Where did you apply?
Zack: BGSU for two programs: an MFA in creative writing and a Ph.D. in American Culture Studies. I applied at the history programs at both the University of Oregon and the University of Delaware.
Where were you accepted?
Zack: I was accepted into both the ACS Ph.D. program and the program at UDel. Oregon sent me a very pleasant rejection letter. I still haven’t heard back from the MFA, which should give you a good idea of how difficult it is to apply to programs in more than one field.
What did you need to do in order to apply to these doctoral programs? Were the requirements the same? Were they different?
Zack: Pretty much the same overall. CV/résumé, personal statement/statement of purpose, writing sample, unofficial transcripts, three letters of recommendation. In my broader search, however, I encountered programs requesting one-page CVs and even ones that requested both a personal statement and a statement of purpose, which are different things on little more than molecular level.
What do you plan to do after earning you PhD?
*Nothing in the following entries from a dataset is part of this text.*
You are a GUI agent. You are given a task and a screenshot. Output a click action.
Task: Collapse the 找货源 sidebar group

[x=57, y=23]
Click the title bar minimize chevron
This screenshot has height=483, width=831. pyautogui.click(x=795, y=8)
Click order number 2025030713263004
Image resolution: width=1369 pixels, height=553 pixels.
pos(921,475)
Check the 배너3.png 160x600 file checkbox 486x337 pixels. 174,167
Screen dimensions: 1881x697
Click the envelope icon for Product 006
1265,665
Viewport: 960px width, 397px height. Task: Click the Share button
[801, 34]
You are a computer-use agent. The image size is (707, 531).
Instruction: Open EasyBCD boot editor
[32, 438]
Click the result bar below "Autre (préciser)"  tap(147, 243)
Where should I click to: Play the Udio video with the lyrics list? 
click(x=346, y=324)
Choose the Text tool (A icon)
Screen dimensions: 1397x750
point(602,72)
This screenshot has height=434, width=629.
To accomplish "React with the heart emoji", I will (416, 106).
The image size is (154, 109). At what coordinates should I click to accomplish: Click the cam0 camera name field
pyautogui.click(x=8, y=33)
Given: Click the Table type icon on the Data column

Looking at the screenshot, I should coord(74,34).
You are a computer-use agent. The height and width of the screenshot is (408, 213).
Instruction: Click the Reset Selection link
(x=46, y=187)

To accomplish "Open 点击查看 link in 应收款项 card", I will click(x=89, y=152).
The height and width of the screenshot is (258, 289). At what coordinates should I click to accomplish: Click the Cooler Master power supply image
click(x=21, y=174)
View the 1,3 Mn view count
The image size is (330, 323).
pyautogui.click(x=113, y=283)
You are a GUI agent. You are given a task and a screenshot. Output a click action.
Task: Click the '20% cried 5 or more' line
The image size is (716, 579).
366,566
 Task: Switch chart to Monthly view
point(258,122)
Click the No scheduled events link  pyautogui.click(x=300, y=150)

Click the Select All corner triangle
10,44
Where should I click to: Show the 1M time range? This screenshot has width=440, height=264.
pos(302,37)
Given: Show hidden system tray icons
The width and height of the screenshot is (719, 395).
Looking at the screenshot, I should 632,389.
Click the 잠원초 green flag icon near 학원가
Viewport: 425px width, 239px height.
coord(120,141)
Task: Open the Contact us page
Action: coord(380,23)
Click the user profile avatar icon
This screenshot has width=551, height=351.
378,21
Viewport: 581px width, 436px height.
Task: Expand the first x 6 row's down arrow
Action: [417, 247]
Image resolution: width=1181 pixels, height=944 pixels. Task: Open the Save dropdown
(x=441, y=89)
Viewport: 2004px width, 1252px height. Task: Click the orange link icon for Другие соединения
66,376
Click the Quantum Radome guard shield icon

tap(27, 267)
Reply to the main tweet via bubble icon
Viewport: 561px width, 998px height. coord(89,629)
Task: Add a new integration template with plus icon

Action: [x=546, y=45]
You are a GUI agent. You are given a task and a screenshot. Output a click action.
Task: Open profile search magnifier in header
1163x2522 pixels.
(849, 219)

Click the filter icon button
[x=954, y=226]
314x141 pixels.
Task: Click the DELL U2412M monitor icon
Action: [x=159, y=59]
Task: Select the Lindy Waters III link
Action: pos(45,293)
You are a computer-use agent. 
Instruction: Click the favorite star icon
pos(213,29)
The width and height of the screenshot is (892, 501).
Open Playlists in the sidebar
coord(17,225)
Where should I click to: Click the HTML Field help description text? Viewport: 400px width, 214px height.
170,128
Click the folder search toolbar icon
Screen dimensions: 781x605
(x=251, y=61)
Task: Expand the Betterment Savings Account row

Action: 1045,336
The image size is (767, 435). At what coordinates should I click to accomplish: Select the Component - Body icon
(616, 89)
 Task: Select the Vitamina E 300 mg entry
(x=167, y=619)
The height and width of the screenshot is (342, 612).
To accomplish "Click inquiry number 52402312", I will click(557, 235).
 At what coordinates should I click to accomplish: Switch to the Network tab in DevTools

Zack: Despite being warned against it by countless advisers and mentors, I am still interested in pursuing an academic job. Teaching is a wonderful opportunity to have conversations, engage with Young People™, and continue learning long after you graduate. Publications, conferences, and networking all carry a sort of glowing, awe-inspiring significance for me and as I go deeper into the rabbit hole this significance both becomes more attainable and takes on new, more fascinating shapes.
What advice would you give students who are interested in pursuing their PhD?
Zack: “If you have to ask whether or not you want a Ph.D., don’t get one.” It’s a bit black-and-white and I understand that it doesn’t apply to every situation, but it’s the best advice I ever received. Sit down and make a list—if you can find greater than five things you sincerely don’t like about college, you probably shouldn’t condemn yourself to five more years of it.
On the other hand, if you really are considering it, there are a few general rules you can follow. Apply to a school only once you’ve at least Skyped/met with professors there. Don’t let an intimidating GRE score or page count requirements deter you; they’re often ignored in favor of candidates who have done the proper networking and presented a strong writing sample. Finally, if you’re doing mental gymnastics to make yourself seem like a solid candidate, you probably need to apply elsewhere. When applying to Oregon, I tried to make my interest in studying fast food and consumer capitalism mesh with folks who were studying the 19th-century logging industry. Things didn’t work out.
Anything else you would like to add?
Zack: Since starting the MA I’ve repeatedly told people that there’s absolutely nothing to be afraid of in the world of higher education. However, I’ve considered recanting that statement since applying for the Ph.D. By all means, anxiety is an okay thing. You can and should worry a little. But always keep in mind that higher ed, its opportunities, and even adulthood are more silly and exciting than terrifying—like a roller coaster, or like some sort of bumbling, cartoonish monster. Don’t run from them.